Les gardiens du secret d'État

Soumettre les dirigeants de partis politiques et les « hauts fonctionnaires désignés » à une évaluation de sécurité représente une direction dangereuse pour le corps politique. Pour se qualifier, l'individu censé représenter un parti politique doit accepter de garder ce qu'on appelle des secrets d'État. Cela signifie qu'il est redevable à l'État et non aux membres de son parti. S'il révèle ce qui est considéré comme un secret d'État aux membres de son parti ou au corps politique, il sera réputé avoir commis un acte de trahison.

Bien qu'il ne soit pas étonnant que dans un pays comme le Canada, les services de renseignement de sécurité de l'État veuillent enquêter tout chef de parti ou tout haut responsable désigné avant de partager des renseignements secrets avec eux, cela pose effectivement problème. Ce nouveau processus de partage des renseignements de sécurité avec certains chefs de parti pendant la période électorale représente un élargissement du rôle des agences de renseignement de l'État dans le déroulement des campagnes électorales et les informations mises à la disposition des citoyens au cours du processus de sélection de leurs représentants. Cela évoque la création d'un corps d'opinion officiellement sanctionné par la police et de partis politiques défendant des opinions politiques conformes à la conception de l'État en matière de sécurité nationale.[1] Bref, c'est un pas en avant vers la création d'un État policier, au nom de la sécurité nationale mais dans l'intérêt d'un régime de classe bien défini et d'une rivalité inter-monopole et inter-impérialiste pour les zones d'exportation de capitaux, les ressources et la main-d'oeuvre bon marché.

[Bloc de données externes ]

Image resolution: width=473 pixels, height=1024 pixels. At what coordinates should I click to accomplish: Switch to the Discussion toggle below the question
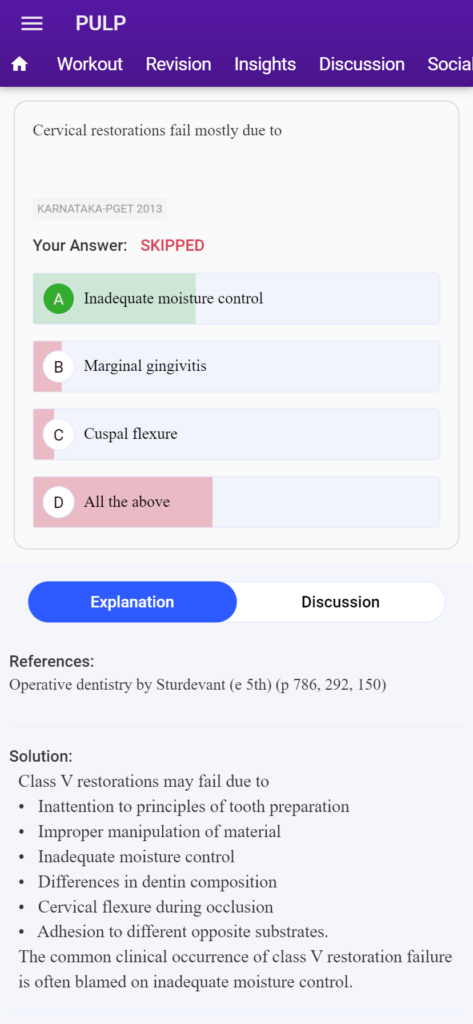(x=340, y=602)
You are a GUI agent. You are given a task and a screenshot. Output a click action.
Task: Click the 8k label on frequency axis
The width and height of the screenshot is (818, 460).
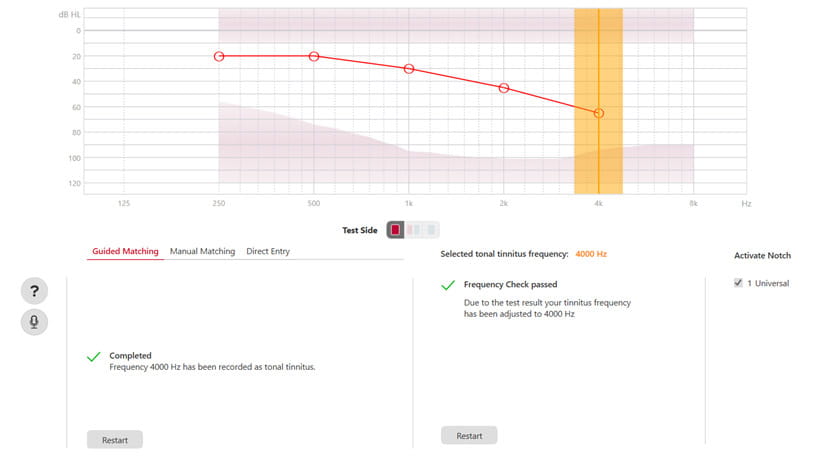(x=693, y=203)
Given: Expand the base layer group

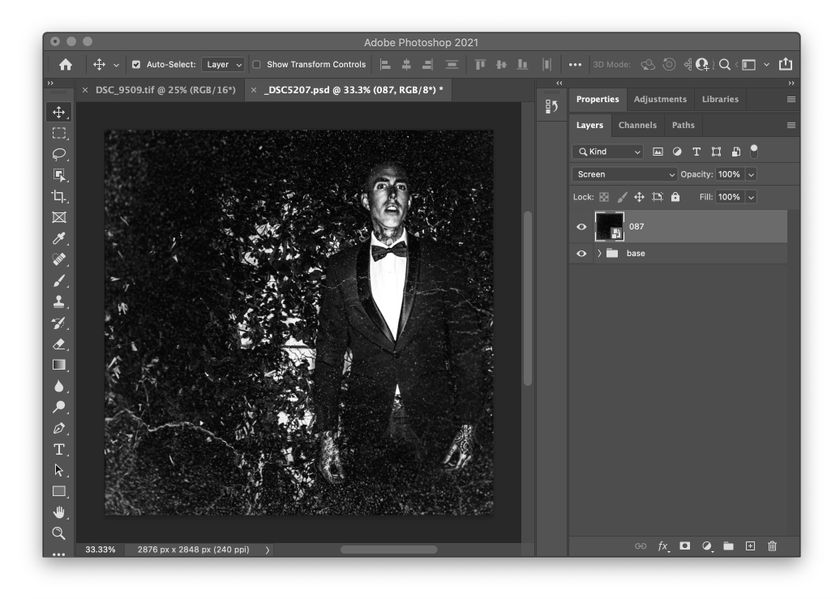Looking at the screenshot, I should coord(597,253).
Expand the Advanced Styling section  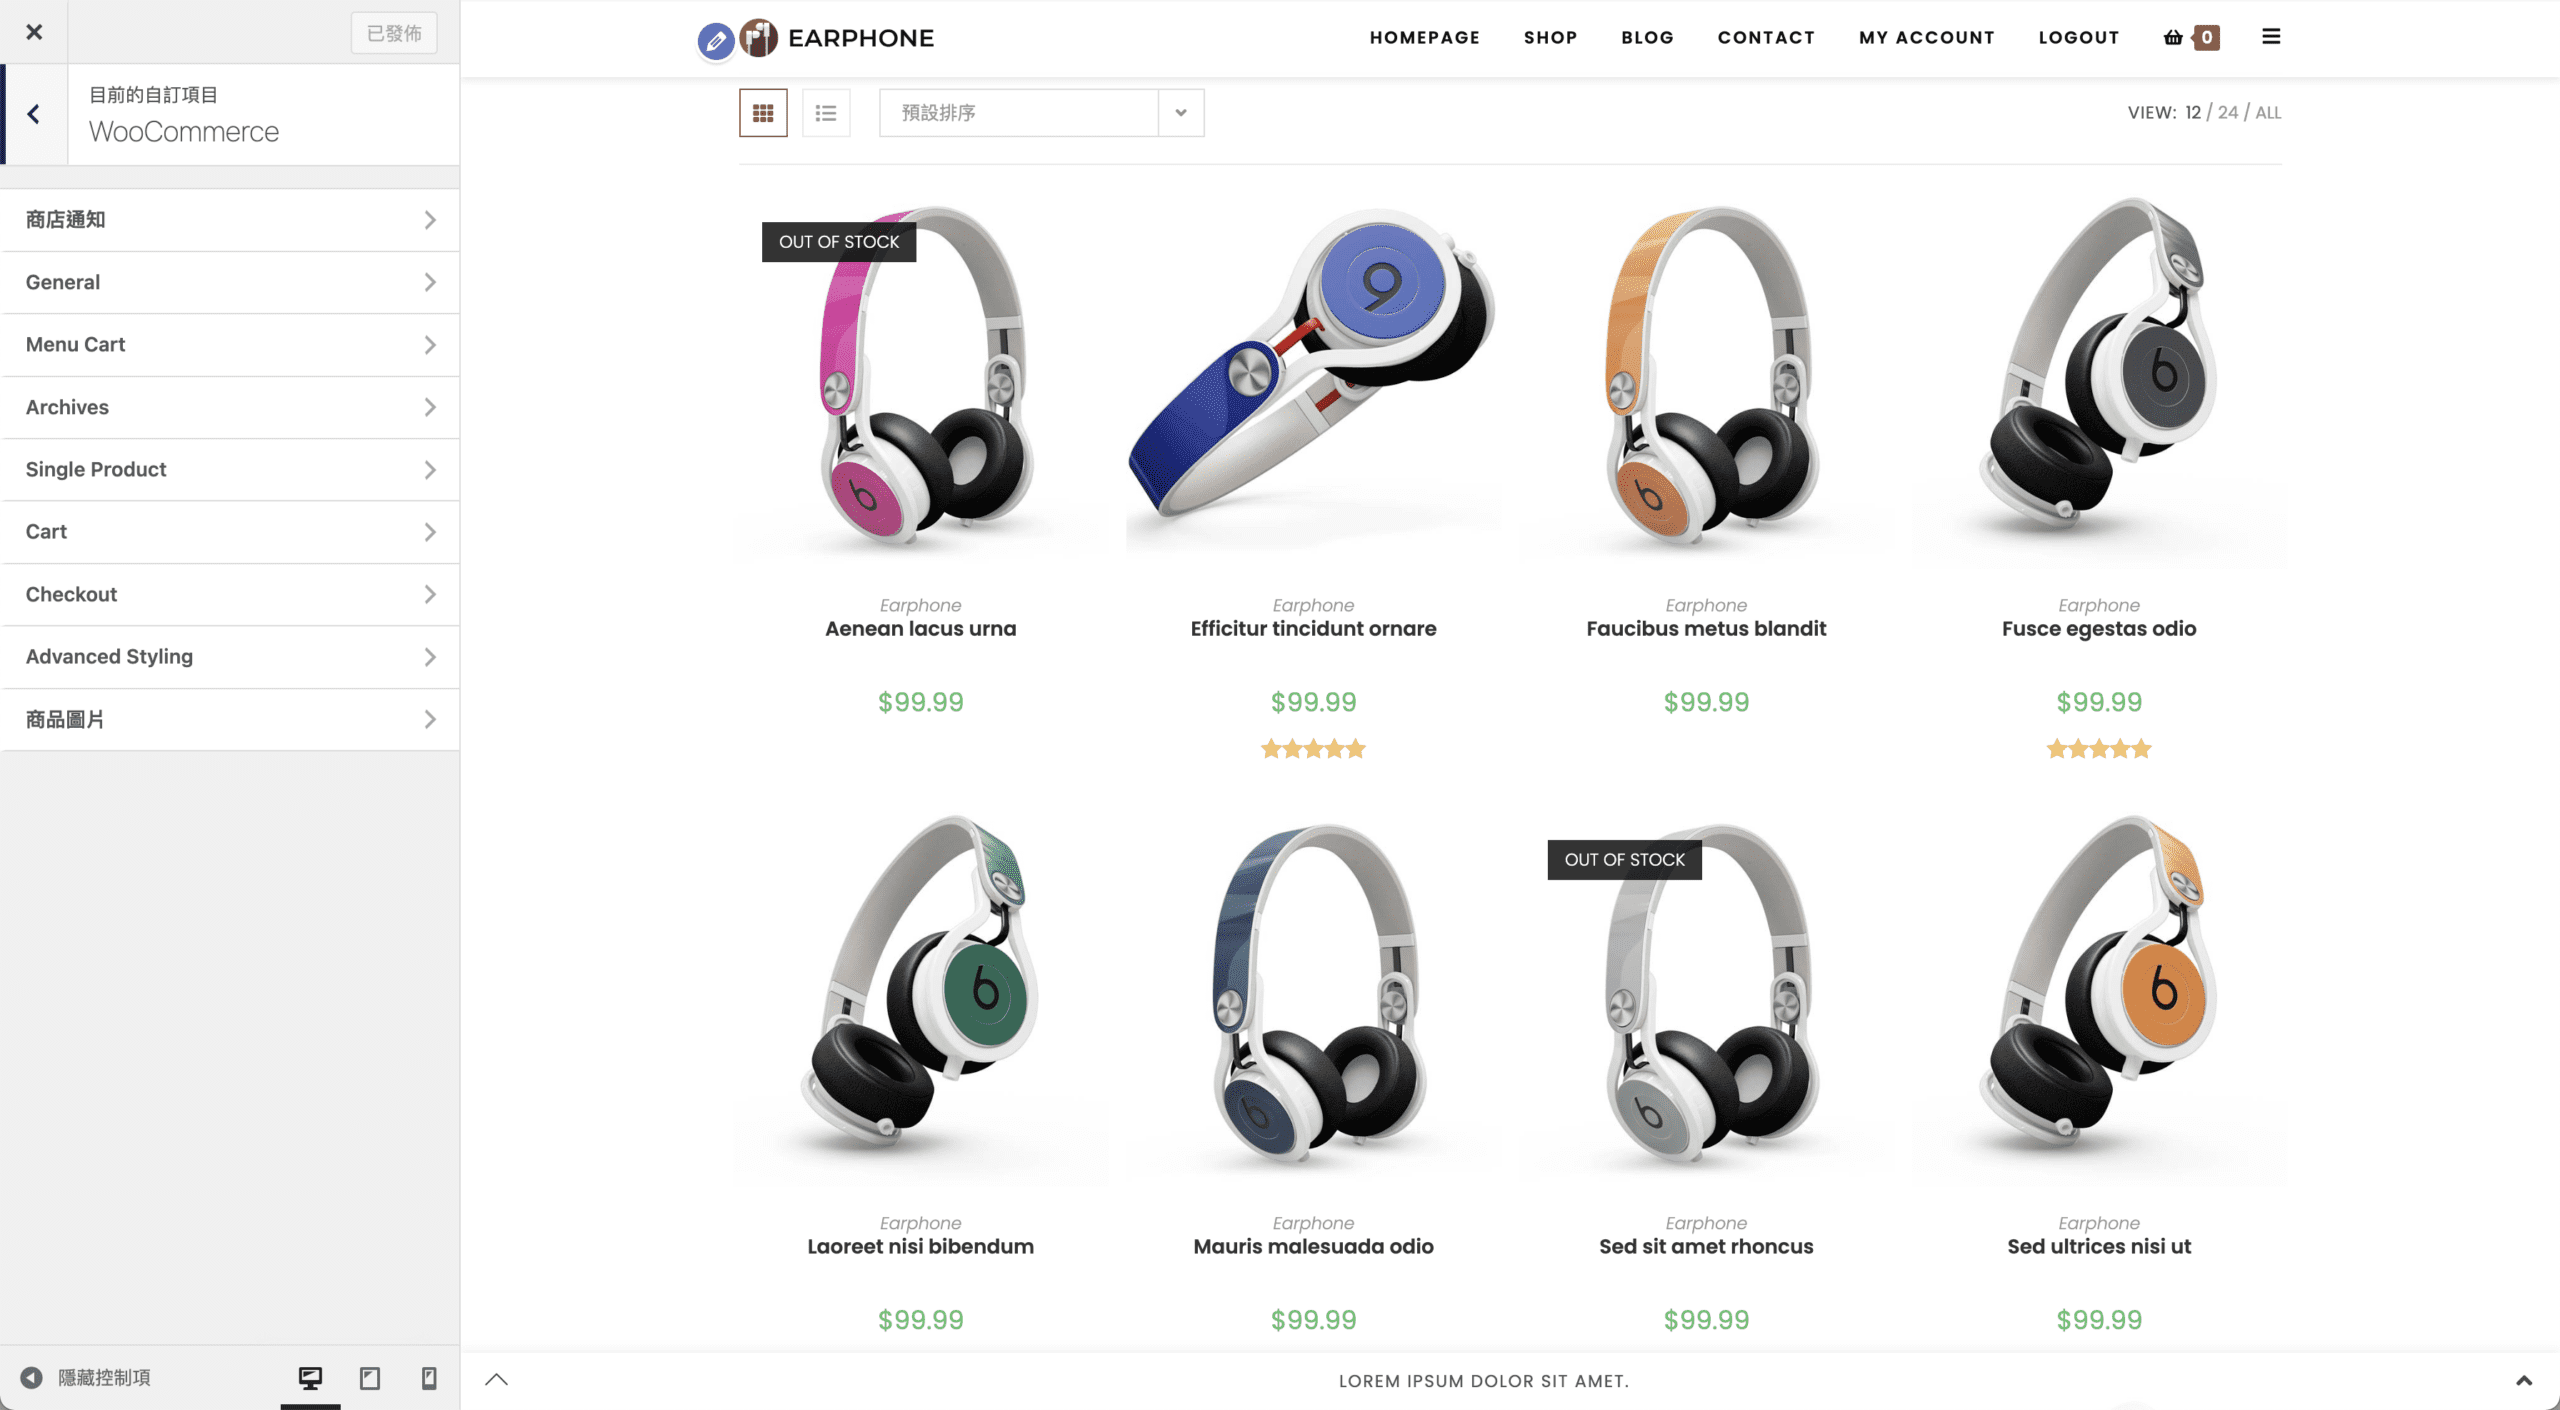[230, 657]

Accepter de compromettre sa conscience de cette manière et qualifier cela de démocratique dépasse l'entendement. La conception d'une attestation de loyauté est enracinée dans un système de représentation censé représenter le peuple, mais qui en réalité représente un État. Au Canada, la personne d'État s'appelle « la Couronne » et elle est synonyme d'intérêt public. La destruction des organisations et des arrangements de la société civile comprend la cartellisation des partis politiques, qui n'ont plus pour fonction d'agir comme organisations politiques primaires liant le peuple à la gouvernance. De plus, pendant la guerre froide les impérialistes anglo-américains ont créé une catégorie d'individus et d'organisations appelés « ennemis de l'État » et, depuis le 11 septembre, le pouvoir d'exception de l'exécutif est devenu la nouvelle normalité.

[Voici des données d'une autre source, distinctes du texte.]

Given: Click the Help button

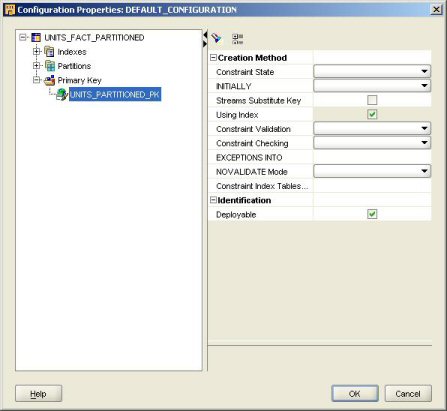Looking at the screenshot, I should (x=39, y=394).
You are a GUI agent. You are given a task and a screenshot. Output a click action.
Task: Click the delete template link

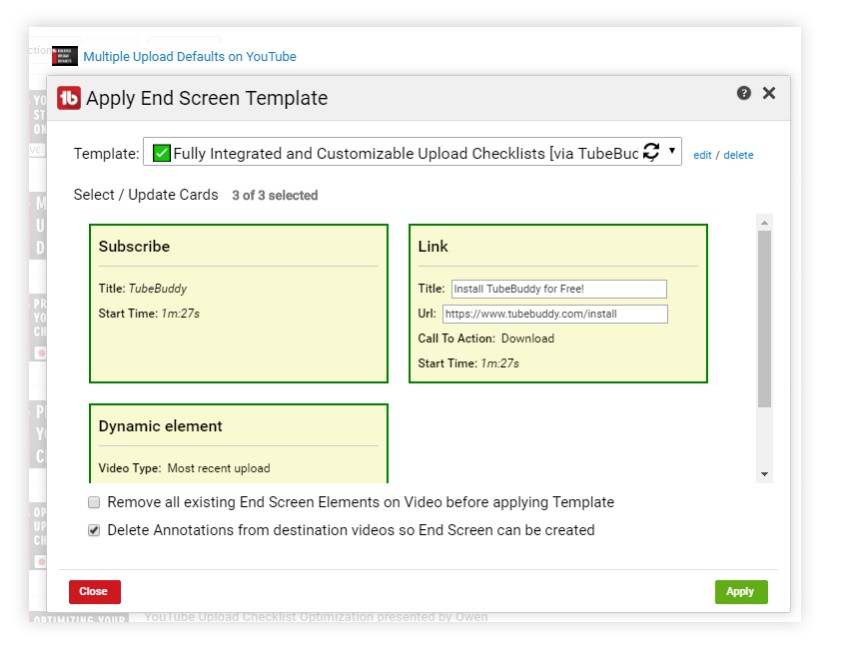(x=738, y=155)
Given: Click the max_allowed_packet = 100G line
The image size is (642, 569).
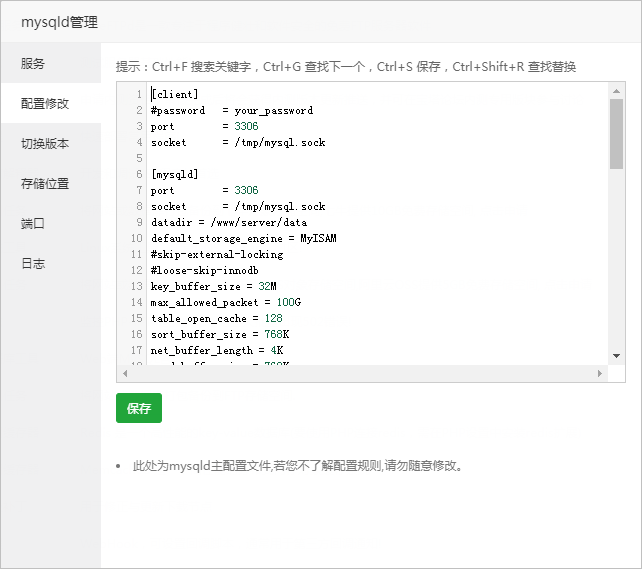Looking at the screenshot, I should coord(226,302).
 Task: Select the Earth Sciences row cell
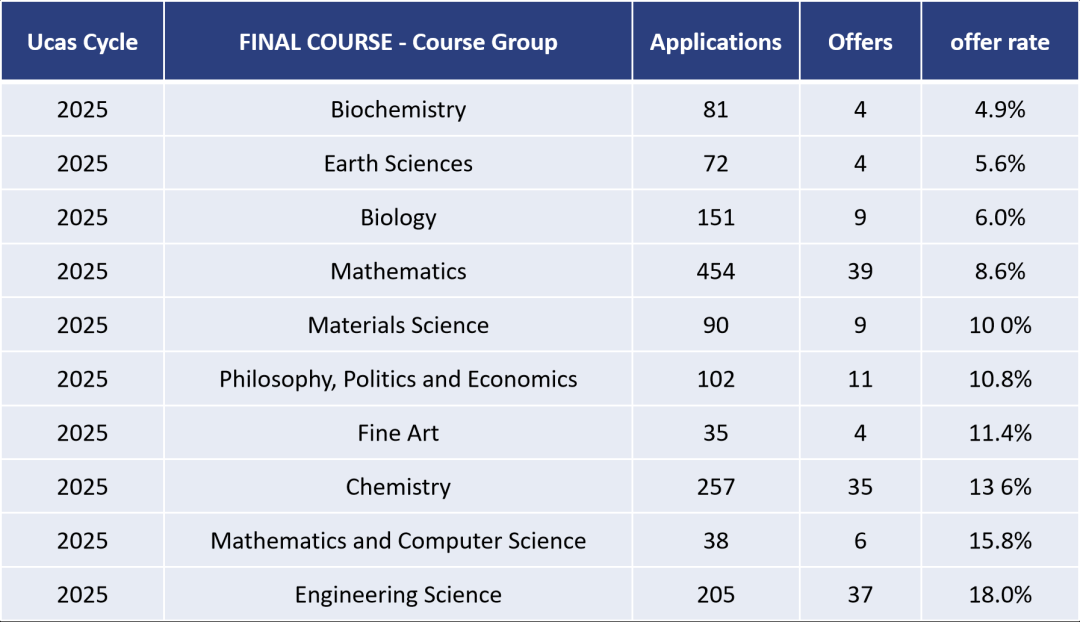[398, 164]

Dans ses évaluations de la menace pesant sur le processus électoral et politique, le Service canadien du renseignement de sécurité (SCRS) parle d'« acteurs étatiques » et mentionne « les profiteurs, les personnes en quête d'un statut, les entreprises du spectacle et les vrais croyants » en tant qu'ennemis potentiels. Il n'y aurait pas de citoyens et résidents du Canada qui exercent leur droit à la liberté de parole, d'expression et de pensée. Les « acteurs indépendants » et les « vrais croyants » sont ceux qui représentent un danger pour l'État, car ils deviendraient les dupes d'« acteurs étatiques ». Le SCRS décrit les communications dans les médias sociaux et sur Internet comme un « système complexe » dans lequel « il est difficile de savoir dans quelle mesure et par qui les activités sont orchestrées ».[2] La ministre des Institutions démocratiques, Karina Gould, a repris le même thème dans son entrevue avec CPAC lorsqu'elle a dit que l'ingérence étrangère est difficile à détecter, car « ce qui semble être des acteurs nationaux légitimes est en fait des acteurs étrangers se faisant passer pour des acteurs nationaux" »[3]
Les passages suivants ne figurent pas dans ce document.